The problem - Only one stretch of the data is wanted: the line containing "This screenshot has width=1227, height=523.", the line containing "Task: Go to the Gegenstände section", and every line between them, copied exactly.

Record excerpts -

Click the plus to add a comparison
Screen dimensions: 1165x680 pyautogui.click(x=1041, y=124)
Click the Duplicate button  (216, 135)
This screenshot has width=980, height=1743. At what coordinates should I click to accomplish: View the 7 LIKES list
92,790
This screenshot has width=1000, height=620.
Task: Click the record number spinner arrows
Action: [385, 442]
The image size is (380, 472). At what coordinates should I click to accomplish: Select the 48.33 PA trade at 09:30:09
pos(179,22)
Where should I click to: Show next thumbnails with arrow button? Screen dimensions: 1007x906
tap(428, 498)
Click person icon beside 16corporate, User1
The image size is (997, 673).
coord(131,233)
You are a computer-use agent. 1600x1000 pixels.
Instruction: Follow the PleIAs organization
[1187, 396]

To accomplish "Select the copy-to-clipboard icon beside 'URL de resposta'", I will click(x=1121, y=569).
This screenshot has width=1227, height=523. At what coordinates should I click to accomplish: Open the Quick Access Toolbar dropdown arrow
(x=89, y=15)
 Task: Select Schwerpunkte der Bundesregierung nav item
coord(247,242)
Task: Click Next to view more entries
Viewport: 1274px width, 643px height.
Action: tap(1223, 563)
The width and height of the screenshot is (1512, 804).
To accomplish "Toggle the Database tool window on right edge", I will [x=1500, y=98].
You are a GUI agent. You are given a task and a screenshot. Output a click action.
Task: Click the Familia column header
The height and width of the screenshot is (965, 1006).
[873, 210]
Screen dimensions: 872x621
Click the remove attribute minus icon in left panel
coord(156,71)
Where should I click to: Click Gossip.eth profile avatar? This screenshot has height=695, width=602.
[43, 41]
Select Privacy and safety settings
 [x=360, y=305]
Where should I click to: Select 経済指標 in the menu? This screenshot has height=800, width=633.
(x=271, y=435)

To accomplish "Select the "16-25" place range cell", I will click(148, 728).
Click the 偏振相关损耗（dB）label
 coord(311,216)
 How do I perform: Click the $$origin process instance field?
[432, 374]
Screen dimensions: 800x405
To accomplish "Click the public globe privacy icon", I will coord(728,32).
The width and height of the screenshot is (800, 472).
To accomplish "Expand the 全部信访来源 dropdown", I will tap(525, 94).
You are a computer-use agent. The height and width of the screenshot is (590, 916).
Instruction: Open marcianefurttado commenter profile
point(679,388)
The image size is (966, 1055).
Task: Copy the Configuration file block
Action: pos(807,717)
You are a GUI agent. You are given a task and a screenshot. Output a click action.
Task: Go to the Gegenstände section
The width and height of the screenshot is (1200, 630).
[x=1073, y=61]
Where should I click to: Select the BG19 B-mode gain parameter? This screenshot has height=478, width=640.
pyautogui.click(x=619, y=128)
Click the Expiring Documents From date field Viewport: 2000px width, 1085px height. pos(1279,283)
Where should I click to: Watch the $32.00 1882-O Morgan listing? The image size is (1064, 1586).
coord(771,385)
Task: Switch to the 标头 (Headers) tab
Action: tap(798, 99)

Reply to the task -
This screenshot has width=1227, height=523. At what coordinates should I click to accomplish: Open the Quick Access Toolbar dropdown arrow
(x=89, y=15)
 Task: Select Schwerpunkte der Bundesregierung nav item
coord(247,242)
Task: Click Next to view more entries
Viewport: 1274px width, 643px height.
Action: tap(1223, 563)
The width and height of the screenshot is (1512, 804).
To accomplish "Toggle the Database tool window on right edge", I will [x=1500, y=98].
You are a GUI agent. You are given a task and a screenshot. Output a click action.
Task: Click the Familia column header
The height and width of the screenshot is (965, 1006).
[873, 210]
Screen dimensions: 872x621
Click the remove attribute minus icon in left panel
coord(156,71)
Where should I click to: Click Gossip.eth profile avatar? This screenshot has height=695, width=602.
[43, 41]
Select Privacy and safety settings
 [x=360, y=305]
Where should I click to: Select 経済指標 in the menu? This screenshot has height=800, width=633.
(x=271, y=435)

To accomplish "Select the "16-25" place range cell", I will click(148, 728).
Click the 偏振相关损耗（dB）label
 coord(311,216)
 How do I perform: Click the $$origin process instance field?
[432, 374]
Screen dimensions: 800x405
To accomplish "Click the public globe privacy icon", I will coord(728,32).
The width and height of the screenshot is (800, 472).
To accomplish "Expand the 全部信访来源 dropdown", I will tap(525, 94).
You are a computer-use agent. The height and width of the screenshot is (590, 916).
Instruction: Open marcianefurttado commenter profile
point(679,388)
The image size is (966, 1055).
Task: Copy the Configuration file block
Action: pos(807,717)
You are a GUI agent. You are given a task and a screenshot. Output a click action.
Task: Go to the Gegenstände section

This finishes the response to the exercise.